As the deadline to approve an increase in the federal debt limit approached, we were deluged with wall-to-wall media coverage, talk-show discussions and debates, and presidential speeches, all intended to sway public opinion to favor one approach or another to solving the problem.
However, I submit they were all a waste of time. They may have attracted eyes and ears to the radio or television, which is good for the media outlets, but they didn’t really provide any long-term solution.
Certain terms or words that are commonly used by politicians and bureaucrats are now so ubiquitous that they have become buzzwords. They are intended to convey a particular meaning in political discourse and legislation but are invariably misunderstood by the public. That, of course, is the idea — to keep people unaware of what the politicians and bureaucrats are actually doing.

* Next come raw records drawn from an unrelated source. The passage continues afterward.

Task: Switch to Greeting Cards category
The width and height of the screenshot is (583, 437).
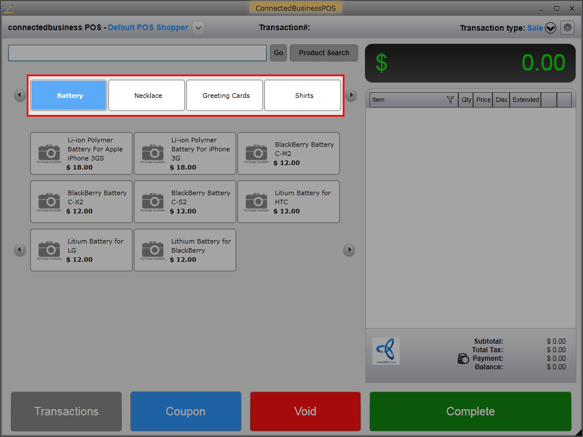Action: tap(225, 96)
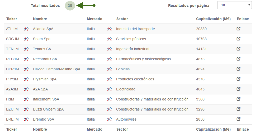Open external link for Atlantia SpA
The height and width of the screenshot is (133, 255).
(238, 29)
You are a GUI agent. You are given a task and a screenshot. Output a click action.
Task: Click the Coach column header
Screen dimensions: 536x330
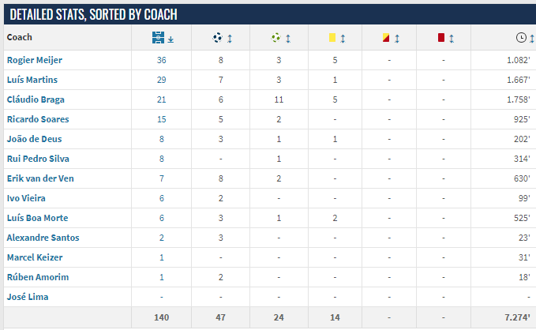coord(20,37)
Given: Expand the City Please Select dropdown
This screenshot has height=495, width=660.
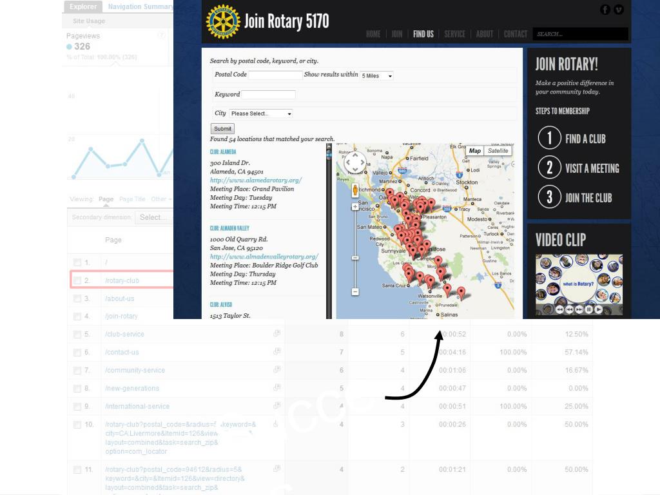Looking at the screenshot, I should pos(261,113).
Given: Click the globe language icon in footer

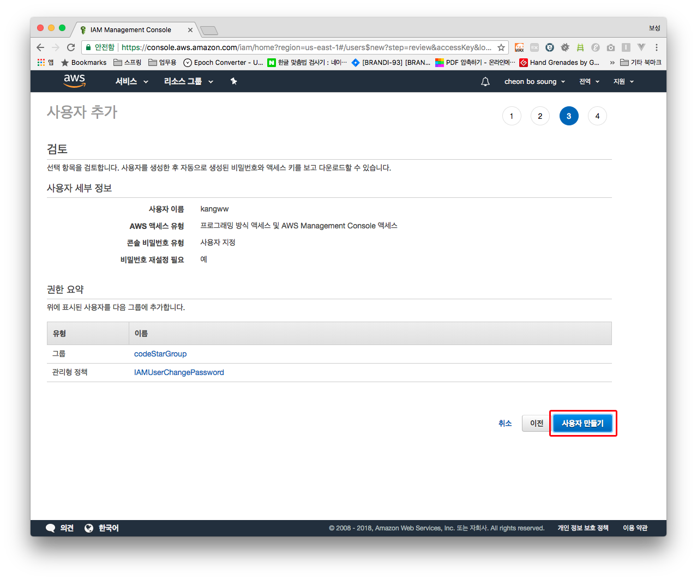Looking at the screenshot, I should pyautogui.click(x=89, y=528).
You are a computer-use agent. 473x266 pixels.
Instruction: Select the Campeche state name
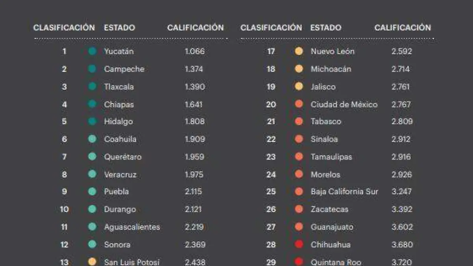click(x=124, y=69)
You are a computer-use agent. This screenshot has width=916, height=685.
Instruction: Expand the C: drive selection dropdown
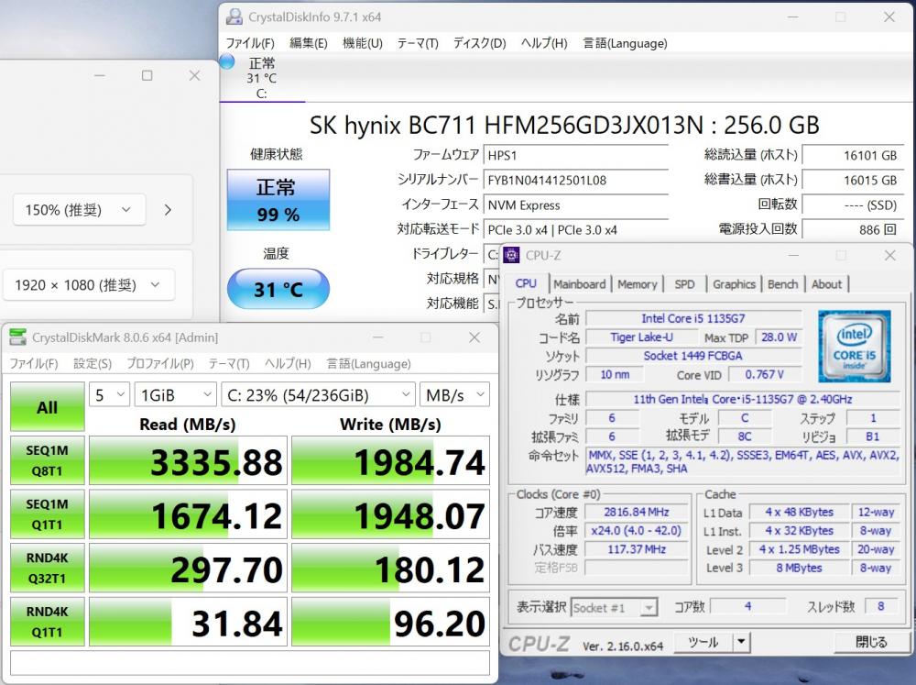click(x=318, y=394)
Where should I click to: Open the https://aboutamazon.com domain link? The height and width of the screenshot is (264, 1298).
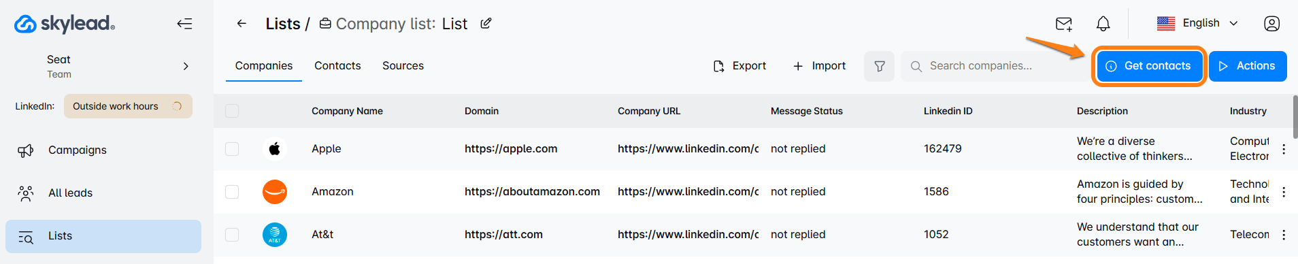click(x=532, y=192)
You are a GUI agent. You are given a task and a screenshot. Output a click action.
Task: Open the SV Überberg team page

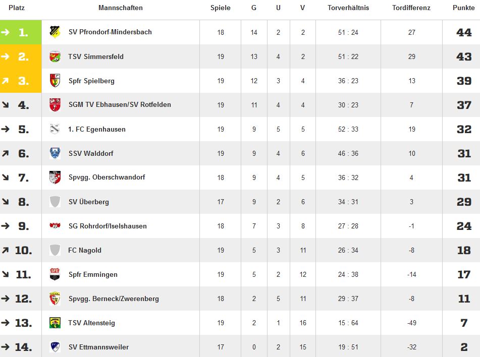coord(89,202)
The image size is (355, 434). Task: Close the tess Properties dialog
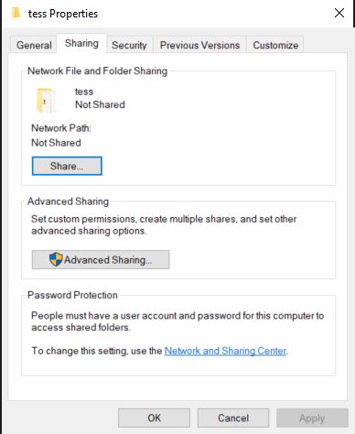pos(339,13)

Since these words usually don’t mean what they appear to say or what we may think they say, I thought I would offer my own explanations of those that are most often heard in today’s political discussions in the hope that they will clarify some of the political discourse that we heard.
» “Balanced budget”: Most people seem to think this means that budgeted income matches projected outgo, ergo, the budget balances. Unfortunately, that’s not how it works in the Beltway. Even when government budgets are prepared that appear to balance, many of them really can’t — probably ever.
One major reason is that a number of extremely large obligations are usually not included on the government’s books or on the financial reports of most other jurisdictions, that is, states, cities and counties. These are generally referred to as “unfunded” liabilities (debt), which simply means that the money to pay them has not been set aside in a separate fund so the cash will be available when they come due. A good example of this is the pension obligations for government employees. When these commitments are included, most government financial statements do not “balance.”
» “Budget cut”: There’s always a lot of political posturing about various cuts in the budget that one side or the other wants to impose. However, this is pure sleight of hand, because they are not real cuts at all, and the public in general has little or no understanding of how things actually work. This gets a little complicated, but the budget process does not work the way most people may think.
The federal government uses a method of budgeting that does not determine how much should be spent, which is called “zero-based budgeting.” Instead, the budget for each new fiscal year starts with the expenditures that were adopted for the previous year and are automatically increased by a certain percentage to arrive at the amount needed for the next year. For example, say a $1 billion budget for some department in the current year is to be increased 7 percent for the next year, which would raise it to $1.07 billion.
Here’s the tricky part: If the proposed increase is reduced to, say, 5 percent, it is considered a cut. In other words, if the budget for the prior year is increased only by $50 million instead of $70 million, that’s called a cut, even though no one may be advocating an actual reduction in the total amount of expenditures from the prior year. All hell breaks loose in the political posturing that ensues, because someone is advocating a cut.
However, a cut is not actually a cut at all. But politicians are able to call it one so people will think anyone who favors something less than the proposed automatic increase in a particular budget, say for school lunches or Social Security, is a heartless, unfeeling, evil scrooge. Neat trick, huh?
» “Out-year”: Here’s another way budget numbers are finessed by clever politicians, especially at the federal level. “Out-year” refers to subsequent years after the budget for a particular year is adopted. The budget for several years is projected to balance in the future, after the politicians responsible for developing it are no longer in office, such as the president or members of Congress who are involved in the process and vote on the legislation.
In other words, the budget doesn’t balance now, but it will later, when they’re no longer around — so they can’t be held accountable if it doesn’t balance at that time. It doesn’t balance now but it will later. “Trust us,” they say. “It will all work out in the end.”
» “Debt limit”: This one is really absurd. The term usually refers to the amount of money the federal government is authorized to spend. The fact that there is a limit to the amount of money politicians can spend is a good thing, right? Yes, but ... any limit is only good so long as it is not changed; otherwise, it’s not really a limit, is it?
When our fearless leaders run up against the debt limit, what can they do? Either cut something or raise the limit. What invariably happens? Notwithstanding all the debate and arguing that takes place, they invariably raise it. Whenever the debt ceiling is breached, Congress, in its infinite wisdom, simply passes a bill to increase it. Nothing could be easier and nothing could be phonier than the “debt limit.”
Abraham Lincoln’s famous admonition, “You can fool some of the people all of the time, and all of the people some of the time, but you cannot fool all of the people all of the time,” never had greater meaning than it does today. Unfortunately, there are not yet enough people who see through the political sleight of hand that our legislators use to mislead the public today to be able to put a stop to these practices.
In general, the obvious intent of our politicians is to label their actions and legislation in ways that the public does not understand, to divert opposition and confuse people so they don’t actually realize what the consequences of legislative actions actually are. Makes one wonder if they don’t go to work every day, thinking, “Let’s see how we can fool them (the public) today.”
There ought to be a law that requires truth in legislation and politics. I know that’s a silly idea, but it is fun just to think about it.